Enviada em 20/04/2022

O livro “Memórias Póstumas de Brás Cubas”, do autor Machado de Assis, retrata a frase “Não tive filhos, não transmiti a nenhuma criatura o legado da nossa miséria”. Paralelamente, esse posicionamento exposto na obra literária enquadra-se na realidade do Brasil, já que o sistema educacional brasileiro passa um período de falta de eficiência e desordem instrucional. Nessa perspectiva, deve-se analisar a carência de medidas governamentais e, também, a banalização do impasse.

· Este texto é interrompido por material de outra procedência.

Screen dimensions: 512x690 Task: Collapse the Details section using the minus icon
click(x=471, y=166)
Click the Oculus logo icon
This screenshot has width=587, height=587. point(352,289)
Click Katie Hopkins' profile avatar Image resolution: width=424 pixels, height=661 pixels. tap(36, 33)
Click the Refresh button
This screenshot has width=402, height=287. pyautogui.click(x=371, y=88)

A princípio, destaca-se a deficiência de ações do poder público para combater a problemática. Nesse viés, segundo Rousseau, filósofo contratualista, o Estado deve proporcionar bem-estar social. Analogamente, fica evidente a violação do “Contrato Social”, visto que o governo não cumpre sua função de garantir os direitos fundamentais, isto é, a falta de recursos básicos como cadeiras e mesas, dado que esses instrumentos são o mínimo para implantar uma mudança dessa realidade. Assim, novas metodologias e investimentos devem ser criados.

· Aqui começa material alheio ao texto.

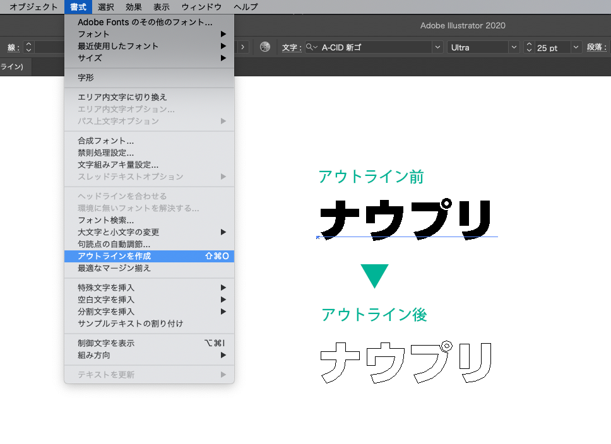Expand the 大文字と小文字の変更 submenu
This screenshot has height=444, width=611.
coord(149,232)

Em segundo plano, atrelado a isso, a trivialização de alternativas para melhorar a educar brasileira é um impulsionador da questão social. Ainda sob esse ângulo, a filósofa Hannah Arendt, com o seu conceito “banalidade do mal”, afirma que o pior mal é aquele que é visto como algo cotidiano, corriqueiro. Seguindo esse raciocínio, muitas vezes, o tabu gerado entorno da implantação de novas tecnologias e métodos de ensino é considerado pelos pais e responsáveis legais de alunos como algo comum e normal. Porém, representa um grande mal para a evolução do Brasil, uma vez que gera consequências na educação dos jovens.

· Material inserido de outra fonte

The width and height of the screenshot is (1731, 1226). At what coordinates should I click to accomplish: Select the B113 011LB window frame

É evidente, portanto, que melhorias para alavancar o sistema educacional brasileiro devem ser discutidas. Destarte, o Ministério da Educação, por meio de verbas governamentais, deve criar campanhas midiáticas nos meios de comunicações sociais, por exemplo, redes sociais, televisivas e radiofônicas. Nesse sentido, com o intuito de instruir os brasileiros sobre os benefícios que as novas formas de educar proporcionam e aumentam a eficiência de aprendizagem dos estudantes, a fim de descontruir esse pensamento de banalização das melhorias no sistema educacional. Posto isso, será possível obter uma nação mais justa, coesa e com um legado diferente do livro de Machado de Assis.